Rewrite the items below from the first line through the line containing "Click the orange", changing "Instruction" to "Directive" and keeping everything else identical.

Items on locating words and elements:
## start

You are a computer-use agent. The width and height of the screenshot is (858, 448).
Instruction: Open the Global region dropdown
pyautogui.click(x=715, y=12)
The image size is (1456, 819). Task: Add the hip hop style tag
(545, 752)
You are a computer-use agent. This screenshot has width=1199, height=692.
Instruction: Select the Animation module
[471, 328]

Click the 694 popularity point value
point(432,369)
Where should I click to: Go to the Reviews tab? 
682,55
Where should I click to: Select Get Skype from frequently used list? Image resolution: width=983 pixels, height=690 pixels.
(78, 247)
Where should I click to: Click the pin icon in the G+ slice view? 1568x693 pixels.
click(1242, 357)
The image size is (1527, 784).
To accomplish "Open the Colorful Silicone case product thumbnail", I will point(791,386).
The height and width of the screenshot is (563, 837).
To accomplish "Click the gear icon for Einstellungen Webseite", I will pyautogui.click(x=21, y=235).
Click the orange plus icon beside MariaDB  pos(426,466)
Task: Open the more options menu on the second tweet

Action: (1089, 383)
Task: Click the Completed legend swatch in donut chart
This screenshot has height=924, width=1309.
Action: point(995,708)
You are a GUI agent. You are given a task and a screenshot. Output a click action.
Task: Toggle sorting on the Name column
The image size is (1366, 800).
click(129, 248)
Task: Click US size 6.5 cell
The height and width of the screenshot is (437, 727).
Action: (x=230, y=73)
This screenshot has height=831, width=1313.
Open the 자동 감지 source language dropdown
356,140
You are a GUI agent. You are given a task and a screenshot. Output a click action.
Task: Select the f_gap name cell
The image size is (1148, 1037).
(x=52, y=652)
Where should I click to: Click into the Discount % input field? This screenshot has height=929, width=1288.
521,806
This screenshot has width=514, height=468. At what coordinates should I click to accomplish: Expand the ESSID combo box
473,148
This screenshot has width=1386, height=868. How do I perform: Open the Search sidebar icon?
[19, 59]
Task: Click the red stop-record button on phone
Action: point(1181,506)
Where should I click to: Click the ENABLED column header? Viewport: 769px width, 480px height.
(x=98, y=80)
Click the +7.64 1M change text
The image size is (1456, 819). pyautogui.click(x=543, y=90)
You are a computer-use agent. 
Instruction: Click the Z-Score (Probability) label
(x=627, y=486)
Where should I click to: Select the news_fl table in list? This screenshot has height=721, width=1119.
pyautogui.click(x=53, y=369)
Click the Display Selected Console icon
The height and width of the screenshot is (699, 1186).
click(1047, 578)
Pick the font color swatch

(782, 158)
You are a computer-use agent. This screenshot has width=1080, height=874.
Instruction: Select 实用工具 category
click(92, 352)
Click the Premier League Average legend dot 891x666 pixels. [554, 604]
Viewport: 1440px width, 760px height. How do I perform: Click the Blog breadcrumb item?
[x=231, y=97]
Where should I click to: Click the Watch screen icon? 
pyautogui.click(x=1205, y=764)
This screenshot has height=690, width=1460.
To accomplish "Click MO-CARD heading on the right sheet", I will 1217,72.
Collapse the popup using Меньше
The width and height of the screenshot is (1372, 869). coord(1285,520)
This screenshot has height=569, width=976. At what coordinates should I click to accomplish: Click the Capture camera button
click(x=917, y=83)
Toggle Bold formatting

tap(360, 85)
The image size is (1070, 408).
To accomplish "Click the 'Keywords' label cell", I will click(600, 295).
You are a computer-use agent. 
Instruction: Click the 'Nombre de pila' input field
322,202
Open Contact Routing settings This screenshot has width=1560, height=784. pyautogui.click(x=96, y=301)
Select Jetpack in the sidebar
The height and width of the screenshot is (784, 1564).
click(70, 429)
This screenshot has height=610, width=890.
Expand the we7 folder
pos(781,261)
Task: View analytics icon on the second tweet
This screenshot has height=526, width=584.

## end

• TASK SOLUTION:
You are a computer-use agent. The width and height of the screenshot is (858, 448).
Directive: Open the Global region dropdown
pyautogui.click(x=715, y=12)
The image size is (1456, 819). Task: Add the hip hop style tag
(545, 752)
You are a computer-use agent. This screenshot has width=1199, height=692.
Directive: Select the Animation module
[471, 328]

Click the 694 popularity point value
point(432,369)
Where should I click to: Go to the Reviews tab? 
682,55
Where should I click to: Select Get Skype from frequently used list? Image resolution: width=983 pixels, height=690 pixels.
(78, 247)
Where should I click to: Click the pin icon in the G+ slice view? 1568x693 pixels.
click(1242, 357)
The image size is (1527, 784).
To accomplish "Open the Colorful Silicone case product thumbnail", I will point(791,386).
The height and width of the screenshot is (563, 837).
To accomplish "Click the gear icon for Einstellungen Webseite", I will pyautogui.click(x=21, y=235).
Click the orange plus icon beside MariaDB  pos(426,466)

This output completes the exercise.